[[ Data shown open ]]

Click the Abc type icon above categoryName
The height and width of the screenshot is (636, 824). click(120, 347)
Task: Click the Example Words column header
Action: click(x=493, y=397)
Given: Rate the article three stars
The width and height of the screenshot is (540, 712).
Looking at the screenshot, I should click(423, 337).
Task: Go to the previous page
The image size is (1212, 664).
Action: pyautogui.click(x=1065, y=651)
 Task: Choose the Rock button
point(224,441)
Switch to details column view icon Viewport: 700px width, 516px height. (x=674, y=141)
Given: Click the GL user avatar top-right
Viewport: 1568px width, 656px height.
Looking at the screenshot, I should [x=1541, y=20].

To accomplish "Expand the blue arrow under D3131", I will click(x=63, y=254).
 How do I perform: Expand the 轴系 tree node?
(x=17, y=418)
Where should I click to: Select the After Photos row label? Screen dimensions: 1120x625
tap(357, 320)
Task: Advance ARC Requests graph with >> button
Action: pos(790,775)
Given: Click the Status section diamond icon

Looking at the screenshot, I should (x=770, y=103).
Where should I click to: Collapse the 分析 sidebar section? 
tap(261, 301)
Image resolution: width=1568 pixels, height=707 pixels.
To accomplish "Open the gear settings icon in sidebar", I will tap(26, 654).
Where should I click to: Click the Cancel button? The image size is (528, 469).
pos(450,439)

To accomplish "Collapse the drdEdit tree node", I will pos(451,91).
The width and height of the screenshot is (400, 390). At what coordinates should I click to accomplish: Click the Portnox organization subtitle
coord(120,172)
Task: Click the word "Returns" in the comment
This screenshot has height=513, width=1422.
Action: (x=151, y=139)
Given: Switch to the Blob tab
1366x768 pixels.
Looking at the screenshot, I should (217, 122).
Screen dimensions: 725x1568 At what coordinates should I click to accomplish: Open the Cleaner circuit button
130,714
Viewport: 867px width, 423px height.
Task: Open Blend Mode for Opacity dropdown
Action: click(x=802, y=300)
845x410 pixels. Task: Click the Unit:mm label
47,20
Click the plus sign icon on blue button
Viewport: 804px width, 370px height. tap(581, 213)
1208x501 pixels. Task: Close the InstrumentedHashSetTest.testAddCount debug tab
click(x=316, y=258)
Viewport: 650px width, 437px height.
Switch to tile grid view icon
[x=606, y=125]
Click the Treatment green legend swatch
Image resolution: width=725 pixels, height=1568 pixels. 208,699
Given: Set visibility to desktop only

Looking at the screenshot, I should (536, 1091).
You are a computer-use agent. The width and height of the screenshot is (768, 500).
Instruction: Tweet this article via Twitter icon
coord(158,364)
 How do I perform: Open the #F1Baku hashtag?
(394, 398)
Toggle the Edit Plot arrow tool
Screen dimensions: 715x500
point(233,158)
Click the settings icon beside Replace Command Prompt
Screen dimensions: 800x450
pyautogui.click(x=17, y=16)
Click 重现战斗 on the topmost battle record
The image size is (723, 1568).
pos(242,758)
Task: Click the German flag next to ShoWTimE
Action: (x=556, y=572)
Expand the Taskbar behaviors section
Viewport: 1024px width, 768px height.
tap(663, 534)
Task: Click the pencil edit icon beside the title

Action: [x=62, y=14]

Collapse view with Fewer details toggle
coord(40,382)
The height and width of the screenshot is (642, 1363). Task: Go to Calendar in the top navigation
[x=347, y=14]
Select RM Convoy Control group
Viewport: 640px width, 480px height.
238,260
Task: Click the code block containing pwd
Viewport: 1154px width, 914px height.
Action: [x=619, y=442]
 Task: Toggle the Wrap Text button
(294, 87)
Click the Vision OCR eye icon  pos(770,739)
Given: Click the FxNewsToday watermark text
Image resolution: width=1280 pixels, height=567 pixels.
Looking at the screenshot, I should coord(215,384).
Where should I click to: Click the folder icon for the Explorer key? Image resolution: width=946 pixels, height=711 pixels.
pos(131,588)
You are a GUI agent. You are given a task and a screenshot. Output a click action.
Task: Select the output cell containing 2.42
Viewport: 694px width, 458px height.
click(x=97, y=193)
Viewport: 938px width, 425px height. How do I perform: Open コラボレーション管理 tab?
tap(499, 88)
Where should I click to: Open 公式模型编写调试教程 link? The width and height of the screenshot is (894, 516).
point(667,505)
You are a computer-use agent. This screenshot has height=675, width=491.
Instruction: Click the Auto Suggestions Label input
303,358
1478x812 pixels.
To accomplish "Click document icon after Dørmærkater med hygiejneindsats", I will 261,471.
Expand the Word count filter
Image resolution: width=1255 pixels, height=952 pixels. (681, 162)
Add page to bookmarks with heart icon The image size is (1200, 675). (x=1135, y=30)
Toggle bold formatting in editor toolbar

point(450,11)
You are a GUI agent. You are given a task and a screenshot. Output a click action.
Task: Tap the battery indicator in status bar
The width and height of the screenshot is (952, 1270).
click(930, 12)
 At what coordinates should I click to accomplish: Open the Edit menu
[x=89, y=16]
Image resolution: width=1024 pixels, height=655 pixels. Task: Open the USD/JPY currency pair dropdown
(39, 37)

[[ Data shown closed ]]

Print every record above exactly as written.

Click the Abc type icon above categoryName
The height and width of the screenshot is (636, 824). click(120, 347)
Task: Click the Example Words column header
Action: click(x=493, y=397)
Given: Rate the article three stars
The width and height of the screenshot is (540, 712).
Looking at the screenshot, I should click(423, 337).
Task: Go to the previous page
The image size is (1212, 664).
Action: pyautogui.click(x=1065, y=651)
 Task: Choose the Rock button
point(224,441)
Switch to details column view icon Viewport: 700px width, 516px height. (x=674, y=141)
Given: Click the GL user avatar top-right
Viewport: 1568px width, 656px height.
Looking at the screenshot, I should [x=1541, y=20].

To accomplish "Expand the blue arrow under D3131", I will click(x=63, y=254).
 How do I perform: Expand the 轴系 tree node?
(x=17, y=418)
Where should I click to: Select the After Photos row label? Screen dimensions: 1120x625
tap(357, 320)
Task: Advance ARC Requests graph with >> button
Action: pos(790,775)
Given: Click the Status section diamond icon

Looking at the screenshot, I should (x=770, y=103).
Where should I click to: Collapse the 分析 sidebar section? 
tap(261, 301)
Image resolution: width=1568 pixels, height=707 pixels.
To accomplish "Open the gear settings icon in sidebar", I will tap(26, 654).
Where should I click to: Click the Cancel button? The image size is (528, 469).
pos(450,439)

To accomplish "Collapse the drdEdit tree node", I will pos(451,91).
The width and height of the screenshot is (400, 390). At what coordinates should I click to accomplish: Click the Portnox organization subtitle
coord(120,172)
Task: Click the word "Returns" in the comment
This screenshot has height=513, width=1422.
Action: (x=151, y=139)
Given: Switch to the Blob tab
1366x768 pixels.
Looking at the screenshot, I should (217, 122).
Screen dimensions: 725x1568 At what coordinates should I click to accomplish: Open the Cleaner circuit button
130,714
Viewport: 867px width, 423px height.
Task: Open Blend Mode for Opacity dropdown
Action: click(x=802, y=300)
845x410 pixels. Task: Click the Unit:mm label
47,20
Click the plus sign icon on blue button
Viewport: 804px width, 370px height. tap(581, 213)
1208x501 pixels. Task: Close the InstrumentedHashSetTest.testAddCount debug tab
click(x=316, y=258)
Viewport: 650px width, 437px height.
Switch to tile grid view icon
[x=606, y=125]
Click the Treatment green legend swatch
Image resolution: width=725 pixels, height=1568 pixels. 208,699
Given: Set visibility to desktop only

Looking at the screenshot, I should (536, 1091).
You are a computer-use agent. The width and height of the screenshot is (768, 500).
Instruction: Tweet this article via Twitter icon
coord(158,364)
 How do I perform: Open the #F1Baku hashtag?
(394, 398)
Toggle the Edit Plot arrow tool
Screen dimensions: 715x500
point(233,158)
Click the settings icon beside Replace Command Prompt
Screen dimensions: 800x450
pyautogui.click(x=17, y=16)
Click 重现战斗 on the topmost battle record
The image size is (723, 1568).
pos(242,758)
Task: Click the German flag next to ShoWTimE
Action: (x=556, y=572)
Expand the Taskbar behaviors section
Viewport: 1024px width, 768px height.
tap(663, 534)
Task: Click the pencil edit icon beside the title

Action: [x=62, y=14]

Collapse view with Fewer details toggle
coord(40,382)
The height and width of the screenshot is (642, 1363). Task: Go to Calendar in the top navigation
[x=347, y=14]
Select RM Convoy Control group
Viewport: 640px width, 480px height.
238,260
Task: Click the code block containing pwd
Viewport: 1154px width, 914px height.
Action: [x=619, y=442]
 Task: Toggle the Wrap Text button
(294, 87)
Click the Vision OCR eye icon  pos(770,739)
Given: Click the FxNewsToday watermark text
Image resolution: width=1280 pixels, height=567 pixels.
Looking at the screenshot, I should coord(215,384).
Where should I click to: Click the folder icon for the Explorer key? Image resolution: width=946 pixels, height=711 pixels.
pos(131,588)
You are a GUI agent. You are given a task and a screenshot. Output a click action.
Task: Select the output cell containing 2.42
Viewport: 694px width, 458px height.
click(x=97, y=193)
Viewport: 938px width, 425px height. How do I perform: Open コラボレーション管理 tab?
tap(499, 88)
Where should I click to: Open 公式模型编写调试教程 link? The width and height of the screenshot is (894, 516).
point(667,505)
You are a computer-use agent. This screenshot has height=675, width=491.
Instruction: Click the Auto Suggestions Label input
303,358
1478x812 pixels.
To accomplish "Click document icon after Dørmærkater med hygiejneindsats", I will 261,471.
Expand the Word count filter
Image resolution: width=1255 pixels, height=952 pixels. (681, 162)
Add page to bookmarks with heart icon The image size is (1200, 675). (x=1135, y=30)
Toggle bold formatting in editor toolbar

point(450,11)
You are a GUI agent. You are given a task and a screenshot. Output a click action.
Task: Tap the battery indicator in status bar
The width and height of the screenshot is (952, 1270).
click(930, 12)
 At what coordinates should I click to accomplish: Open the Edit menu
[x=89, y=16]
Image resolution: width=1024 pixels, height=655 pixels. Task: Open the USD/JPY currency pair dropdown
(39, 37)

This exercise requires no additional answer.